**STATED GOAL 1**
Translate this sentence from the InPrivate Browsing forum thread into Spanish: "You won't be able to see what was done on these sites, but you will at least get the site name."
**STATED GOAL 2**
Pick up the InPrivate Browsing forum thread after its final line and write what comes next.

**PROVIDED PASSAGE**
—————

# Windows InPrivate Browsing



## alwaysnforever (Jun 16, 2011)

Does anyone know about this? I understand the concept but is there a way to still determine what sites have been looked at when someone utilizes InPrivate Browing.

This is what I found regarding it:
_What InPrivate Browsing doesn't do 

InPrivate Browsing keeps other people who might be using your computer from seeing what you visited on the web, but it doesn't prevent someone on your network—such as a network administrator or a hacker—from seeing where you went._

I'm not super computer savvy so if anyone knows how I can still determine what sites have been looked at, I would greatly appreciate it.

Thanks!


----------



## KathyGriffinFan (Apr 4, 2011)

Did you read this link as well?

What about getting a key logger?


----------



## biggu5 (Jun 20, 2011)

Hmmmm... It is my profession to stop hackers but here is something a person might do if they were to want to retrieve a file or site THEY had visited  Hack InPrivate Browsing [How To] | Windows 7 Security | Windows Tools, Help & Guides.

Really not too difficult if you can't find YOUR lost files...


----------



## ClipClop (Apr 28, 2011)

Anything for FireFox?
_Posted via Mobile Device_


----------



## Mr. Nail (Apr 26, 2011)

Network magic i think is the name of the program.

M N


----------



## lordmayhem (Feb 7, 2011)

Can it defeat the major programs like Web Watcher, Spy Agent, Spector Pro, etc? These programs record all keystrokes, take screenshots (at regular intervals, or specified intervals, or whenever the mouse is clicked, or when customizable keywords are typed), record one side or both sides of all chat programs,etc.


----------



## avenrandom (Sep 13, 2010)

Most everything suggested so far requires a paid program- the link biggu gave is simple the first google search result. Network Magic is a good suggestion, but does cost $30 or so.

This is not the most elegant solution, but if you'd like to simply see what websites have been loaded, you can check the DNS on the system. You won't be able to see what was done on these sites, but you will at least get the site name. 
_Note: If there is an ad on the page, the DNS will usually show that as 'visited' as well, since there was a HTML get request made._

- Open up Notepad
- Copy this Powershell script into Notepad.


> @echo off
> Powershell -noexit "ipconfig /displaydns | select-string 'Record Name' | foreach-object { $_.ToString().Split(' ')[-1] } | Sort | Out-Gridview"

—————

**DATA RECORDS**

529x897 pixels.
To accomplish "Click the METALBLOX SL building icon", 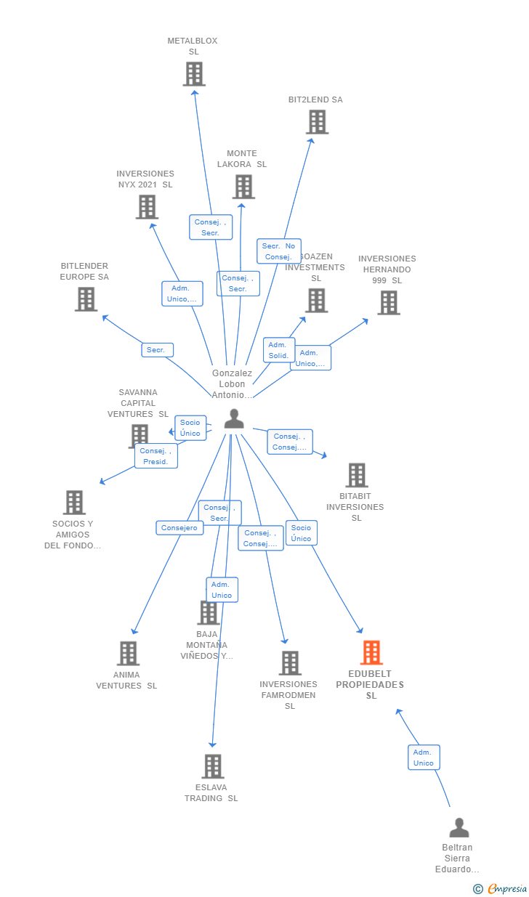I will coord(194,74).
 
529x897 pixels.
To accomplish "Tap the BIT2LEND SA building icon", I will coord(317,122).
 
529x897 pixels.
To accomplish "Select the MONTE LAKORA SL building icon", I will coord(243,187).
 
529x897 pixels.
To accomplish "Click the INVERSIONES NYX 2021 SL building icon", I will coord(147,207).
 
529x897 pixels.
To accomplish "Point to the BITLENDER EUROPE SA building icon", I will coord(86,299).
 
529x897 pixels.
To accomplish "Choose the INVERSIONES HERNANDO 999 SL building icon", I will coord(389,303).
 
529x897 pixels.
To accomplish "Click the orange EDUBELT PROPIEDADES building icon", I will coord(371,653).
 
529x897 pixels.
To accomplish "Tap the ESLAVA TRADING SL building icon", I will coord(212,766).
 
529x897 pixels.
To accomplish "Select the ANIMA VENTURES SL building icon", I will coord(128,654).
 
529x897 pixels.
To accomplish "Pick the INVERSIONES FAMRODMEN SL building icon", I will coord(290,663).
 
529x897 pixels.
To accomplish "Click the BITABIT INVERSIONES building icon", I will coord(356,476).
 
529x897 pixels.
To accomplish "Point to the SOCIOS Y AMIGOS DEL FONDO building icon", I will coord(74,503).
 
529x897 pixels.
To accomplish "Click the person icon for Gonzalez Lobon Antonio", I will coord(234,419).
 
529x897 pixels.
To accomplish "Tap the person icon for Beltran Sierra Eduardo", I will coord(459,828).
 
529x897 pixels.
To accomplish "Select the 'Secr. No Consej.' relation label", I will coord(278,251).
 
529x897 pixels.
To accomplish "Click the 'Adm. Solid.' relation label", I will coord(279,350).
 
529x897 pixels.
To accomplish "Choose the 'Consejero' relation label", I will coord(179,528).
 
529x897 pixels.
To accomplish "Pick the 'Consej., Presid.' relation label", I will coord(156,456).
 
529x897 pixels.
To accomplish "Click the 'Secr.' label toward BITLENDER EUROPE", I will coord(157,350).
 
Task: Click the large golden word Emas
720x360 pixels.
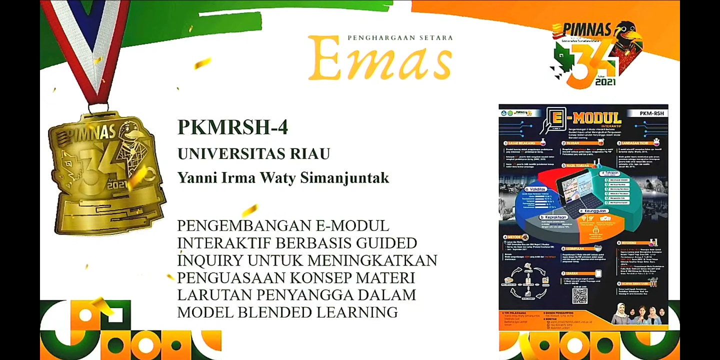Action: tap(380, 59)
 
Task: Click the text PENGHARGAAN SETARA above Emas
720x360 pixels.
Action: tap(400, 38)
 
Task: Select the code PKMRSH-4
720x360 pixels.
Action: tap(232, 128)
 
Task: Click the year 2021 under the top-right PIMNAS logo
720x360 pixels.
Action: tap(605, 82)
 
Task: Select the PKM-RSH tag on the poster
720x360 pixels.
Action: tap(652, 114)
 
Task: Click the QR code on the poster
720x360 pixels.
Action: tap(580, 296)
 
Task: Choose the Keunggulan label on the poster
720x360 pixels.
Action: tap(596, 211)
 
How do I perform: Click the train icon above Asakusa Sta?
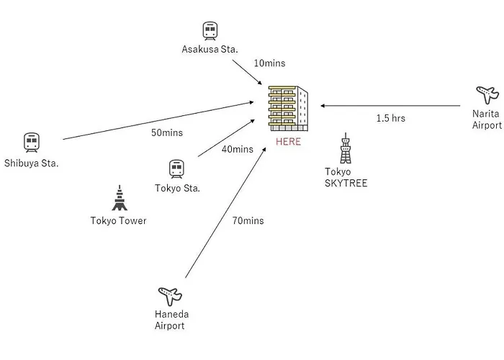click(210, 30)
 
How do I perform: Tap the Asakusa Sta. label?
click(210, 49)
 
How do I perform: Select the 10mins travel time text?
click(269, 63)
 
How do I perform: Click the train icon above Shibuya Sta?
click(31, 142)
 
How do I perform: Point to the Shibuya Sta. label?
click(31, 163)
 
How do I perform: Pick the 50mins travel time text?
click(167, 132)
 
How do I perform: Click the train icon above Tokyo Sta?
click(176, 168)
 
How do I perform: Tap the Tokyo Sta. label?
click(177, 189)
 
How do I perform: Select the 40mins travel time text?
click(238, 149)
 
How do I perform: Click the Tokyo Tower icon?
click(118, 199)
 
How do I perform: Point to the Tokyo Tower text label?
click(119, 220)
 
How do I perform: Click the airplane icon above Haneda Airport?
click(170, 296)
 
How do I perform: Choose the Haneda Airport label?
click(170, 320)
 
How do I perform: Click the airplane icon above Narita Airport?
click(487, 95)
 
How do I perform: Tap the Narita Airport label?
click(487, 120)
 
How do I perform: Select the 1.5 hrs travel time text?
click(390, 118)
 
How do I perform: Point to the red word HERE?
click(289, 142)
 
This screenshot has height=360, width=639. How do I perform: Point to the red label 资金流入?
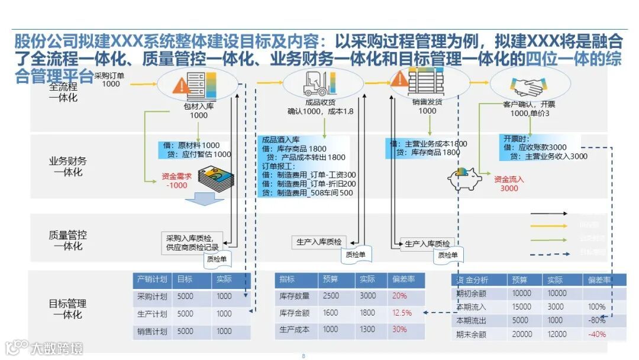coord(509,179)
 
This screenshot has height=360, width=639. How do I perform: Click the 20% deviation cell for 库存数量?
coord(399,295)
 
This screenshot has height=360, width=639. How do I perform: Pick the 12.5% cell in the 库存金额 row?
coord(402,313)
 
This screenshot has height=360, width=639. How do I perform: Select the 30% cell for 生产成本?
coord(399,329)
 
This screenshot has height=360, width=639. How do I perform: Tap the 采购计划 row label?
coord(152,296)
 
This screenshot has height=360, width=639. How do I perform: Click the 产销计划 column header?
coord(152,279)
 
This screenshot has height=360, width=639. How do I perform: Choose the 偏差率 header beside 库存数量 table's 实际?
coord(403,279)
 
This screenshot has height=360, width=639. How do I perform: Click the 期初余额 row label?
coord(471,293)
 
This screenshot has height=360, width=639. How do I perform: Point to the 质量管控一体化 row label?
coord(67,240)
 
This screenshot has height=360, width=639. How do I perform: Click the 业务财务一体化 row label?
coord(67,166)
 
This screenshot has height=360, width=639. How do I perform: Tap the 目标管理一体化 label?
coord(67,309)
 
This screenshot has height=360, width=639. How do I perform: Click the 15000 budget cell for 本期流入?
coord(521,307)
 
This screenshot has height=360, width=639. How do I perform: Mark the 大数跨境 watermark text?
coord(57,349)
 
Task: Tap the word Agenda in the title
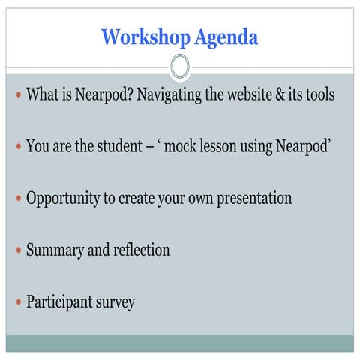(225, 36)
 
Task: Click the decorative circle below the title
(180, 68)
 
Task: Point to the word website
(235, 95)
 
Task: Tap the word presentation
(253, 199)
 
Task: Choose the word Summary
(55, 250)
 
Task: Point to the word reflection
(141, 250)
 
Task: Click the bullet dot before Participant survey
(18, 303)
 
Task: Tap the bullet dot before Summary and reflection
(18, 250)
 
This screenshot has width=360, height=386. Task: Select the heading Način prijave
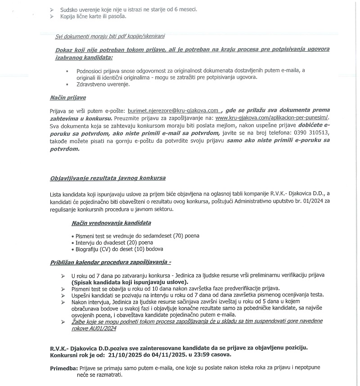click(68, 98)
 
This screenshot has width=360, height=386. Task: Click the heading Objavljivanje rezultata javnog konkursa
click(108, 179)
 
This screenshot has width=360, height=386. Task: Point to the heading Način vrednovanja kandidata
click(111, 223)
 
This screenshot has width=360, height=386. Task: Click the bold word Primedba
click(63, 368)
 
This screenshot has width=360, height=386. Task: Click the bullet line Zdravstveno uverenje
click(103, 84)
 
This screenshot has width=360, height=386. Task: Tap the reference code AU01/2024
click(104, 328)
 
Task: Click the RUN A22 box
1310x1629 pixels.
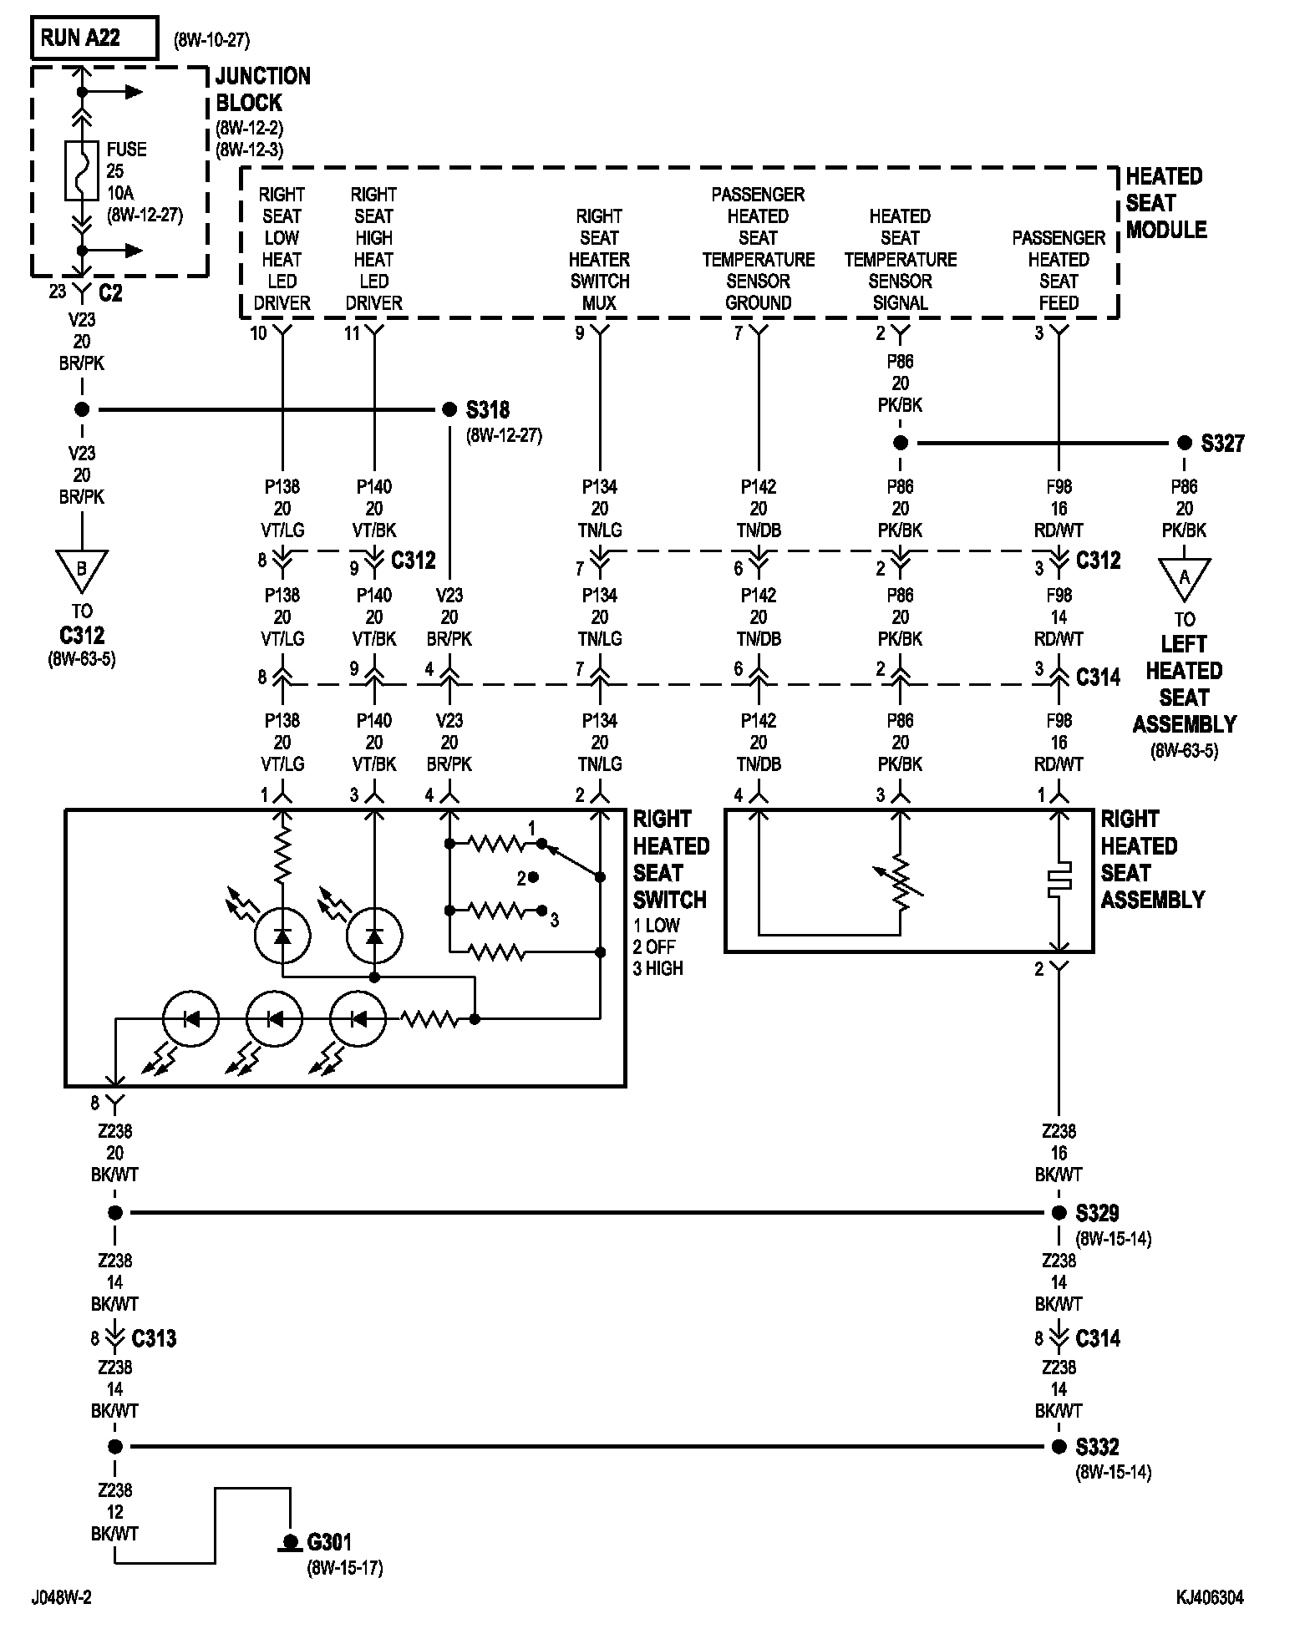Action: (94, 38)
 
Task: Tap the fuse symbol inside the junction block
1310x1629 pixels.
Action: (82, 170)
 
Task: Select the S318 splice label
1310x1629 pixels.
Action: (488, 410)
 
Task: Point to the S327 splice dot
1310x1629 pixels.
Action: (1184, 443)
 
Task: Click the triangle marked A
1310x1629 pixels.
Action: (1184, 578)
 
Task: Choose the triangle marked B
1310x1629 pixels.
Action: (82, 570)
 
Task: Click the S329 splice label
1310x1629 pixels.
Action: (1098, 1212)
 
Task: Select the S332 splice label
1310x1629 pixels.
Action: (1098, 1446)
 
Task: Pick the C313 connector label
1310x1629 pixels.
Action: (155, 1338)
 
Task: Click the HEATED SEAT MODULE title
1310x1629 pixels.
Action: (1166, 203)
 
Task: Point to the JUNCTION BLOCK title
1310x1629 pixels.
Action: (263, 89)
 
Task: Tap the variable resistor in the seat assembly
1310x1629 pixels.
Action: (900, 881)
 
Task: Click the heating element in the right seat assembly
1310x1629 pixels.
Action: (1059, 879)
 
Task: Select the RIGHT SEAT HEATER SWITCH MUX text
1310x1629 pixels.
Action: (600, 260)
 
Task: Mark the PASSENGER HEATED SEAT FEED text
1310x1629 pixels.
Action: (1059, 271)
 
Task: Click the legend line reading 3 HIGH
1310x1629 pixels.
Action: (658, 968)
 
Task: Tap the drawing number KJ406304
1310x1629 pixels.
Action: (1210, 1597)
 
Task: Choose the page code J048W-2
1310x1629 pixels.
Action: (62, 1597)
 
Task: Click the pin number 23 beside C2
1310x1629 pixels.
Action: (57, 292)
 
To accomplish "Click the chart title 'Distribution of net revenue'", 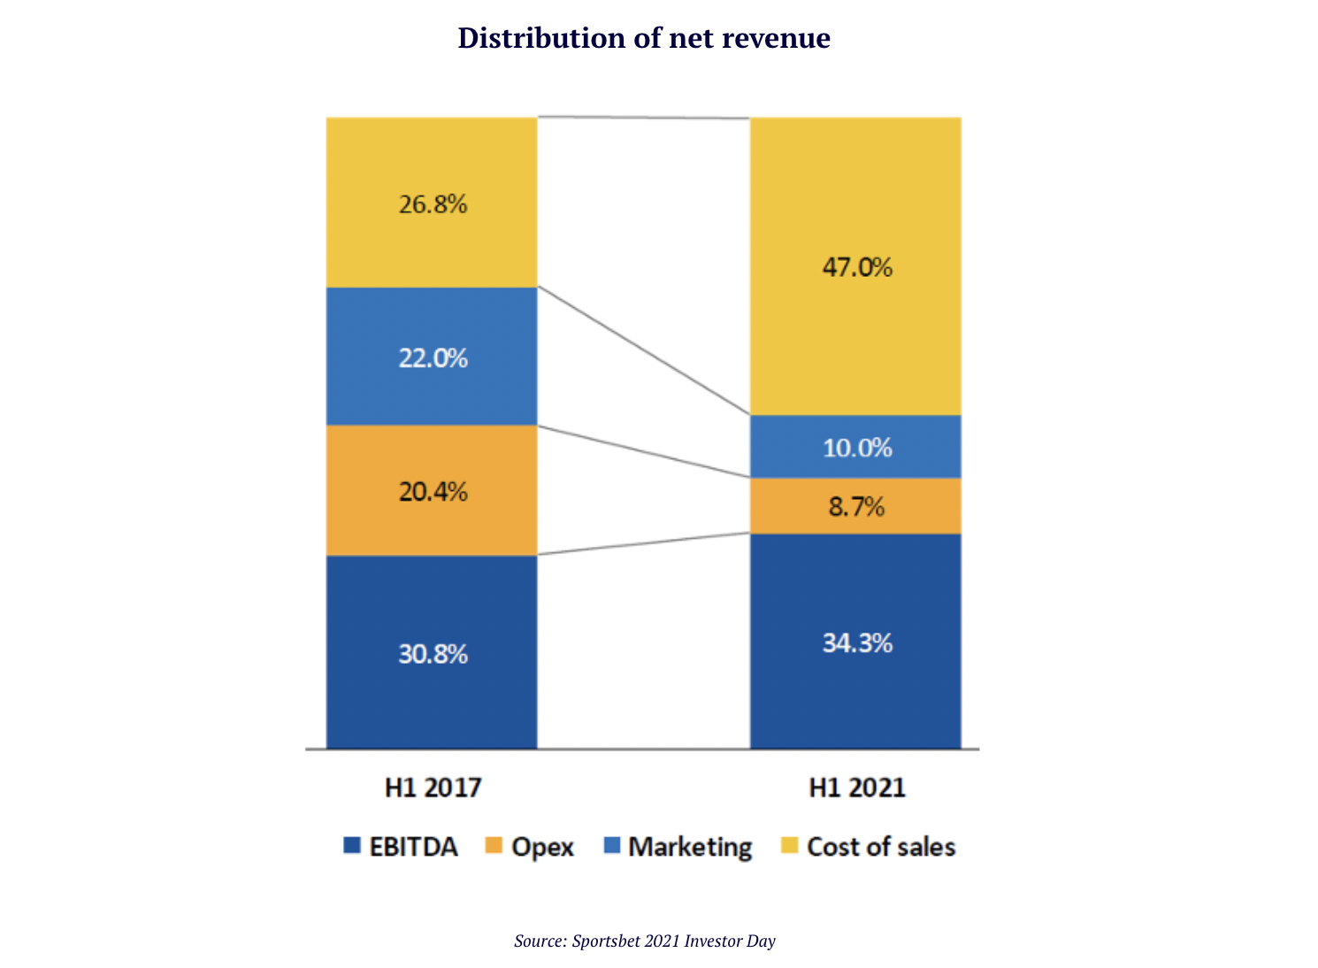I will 643,38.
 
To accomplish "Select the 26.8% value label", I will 433,204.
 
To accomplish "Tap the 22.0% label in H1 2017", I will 433,358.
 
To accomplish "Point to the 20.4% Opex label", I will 433,491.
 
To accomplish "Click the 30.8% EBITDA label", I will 433,654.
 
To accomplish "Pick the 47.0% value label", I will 857,266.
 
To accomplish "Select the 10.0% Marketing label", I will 857,448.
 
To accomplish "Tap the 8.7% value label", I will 856,507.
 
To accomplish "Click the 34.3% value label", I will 857,642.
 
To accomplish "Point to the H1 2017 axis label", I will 433,787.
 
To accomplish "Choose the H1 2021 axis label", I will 857,787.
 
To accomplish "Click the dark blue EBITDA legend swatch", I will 352,846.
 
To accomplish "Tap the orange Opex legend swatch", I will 494,846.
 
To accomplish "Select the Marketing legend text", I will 690,847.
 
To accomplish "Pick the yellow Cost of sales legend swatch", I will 789,846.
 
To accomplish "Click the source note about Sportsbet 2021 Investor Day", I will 644,941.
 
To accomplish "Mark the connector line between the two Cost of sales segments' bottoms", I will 644,350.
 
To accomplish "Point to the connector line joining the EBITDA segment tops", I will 644,544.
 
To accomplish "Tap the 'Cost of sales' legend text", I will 881,847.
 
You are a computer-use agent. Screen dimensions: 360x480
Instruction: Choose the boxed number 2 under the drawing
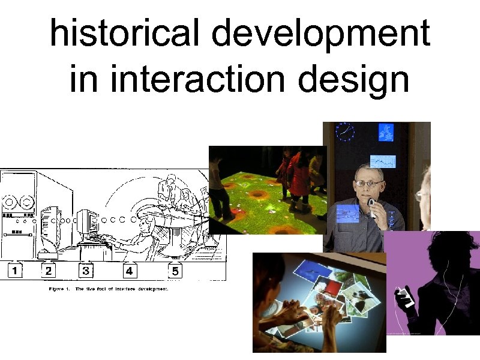pos(49,271)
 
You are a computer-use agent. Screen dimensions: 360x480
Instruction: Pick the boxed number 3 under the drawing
pos(86,271)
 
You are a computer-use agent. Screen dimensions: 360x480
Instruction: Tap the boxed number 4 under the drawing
pos(129,271)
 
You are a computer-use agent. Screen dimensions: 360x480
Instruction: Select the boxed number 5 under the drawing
pos(175,271)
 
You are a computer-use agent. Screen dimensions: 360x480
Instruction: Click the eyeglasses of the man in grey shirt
pos(369,182)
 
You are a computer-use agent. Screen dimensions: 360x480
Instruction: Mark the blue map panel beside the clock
pos(385,133)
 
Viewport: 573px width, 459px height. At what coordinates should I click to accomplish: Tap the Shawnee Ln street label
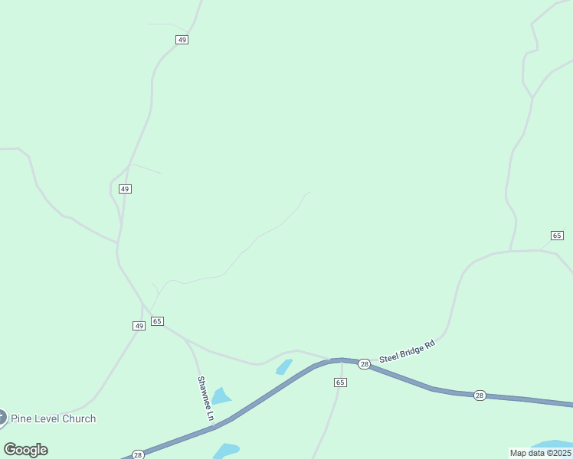(x=205, y=399)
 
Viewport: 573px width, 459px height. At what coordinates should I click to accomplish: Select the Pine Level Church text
(x=53, y=418)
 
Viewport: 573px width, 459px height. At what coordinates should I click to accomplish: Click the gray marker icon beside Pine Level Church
(x=2, y=418)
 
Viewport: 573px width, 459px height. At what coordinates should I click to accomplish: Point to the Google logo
(x=25, y=450)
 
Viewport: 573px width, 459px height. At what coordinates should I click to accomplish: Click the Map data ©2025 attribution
(x=540, y=453)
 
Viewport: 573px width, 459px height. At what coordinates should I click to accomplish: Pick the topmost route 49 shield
(x=182, y=39)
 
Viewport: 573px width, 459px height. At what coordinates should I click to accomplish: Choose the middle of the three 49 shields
(x=126, y=188)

—————

**WRITTEN ANSWER 1**
No podrás ver lo que se hizo en estos sitios, pero al menos obtendrás el nombre del sitio.

**WRITTEN ANSWER 2**
- Save this file with the extension .bat. I.E. showDns.bat
- Double Click on the .bat file you just created. What you will see is a list of websites (see: Record names) of items that have been recently visited.

This works for ANY computer on your network. See: Right now I can see my wife's laptop connected to Facebook, and some Facebook game. 

What if: What if there is too many things you don't recognize? You can flush (see: wipe) the DNS by opening up the command prompt (Hold Down Windows Key and press R... in the dialog box type "cmd" and hit ok), and type in "ipconfig /flushdns"... Now the DNS is clean, meaning all old entries have been removed, and only things loaded from this point forward will be shown. Note that some ISPs / routers etc. wipe the DNS cache every so often.

Note: If you fear the script I gave, you can look at this manually... I simply tried to make it look better. To do this manually, open up the command prompt, and type in "ipconfig /displaydns | more"... this does the same thing, but gives you more info, and is a little harder to read. I could have uploaded the .bat file, but running a .bat file if you are unsure what it does is a very bad thing.

I very well may make a new post with all this info, so I can link back to it in the future.


----------



## Lazarus (Jan 17, 2011)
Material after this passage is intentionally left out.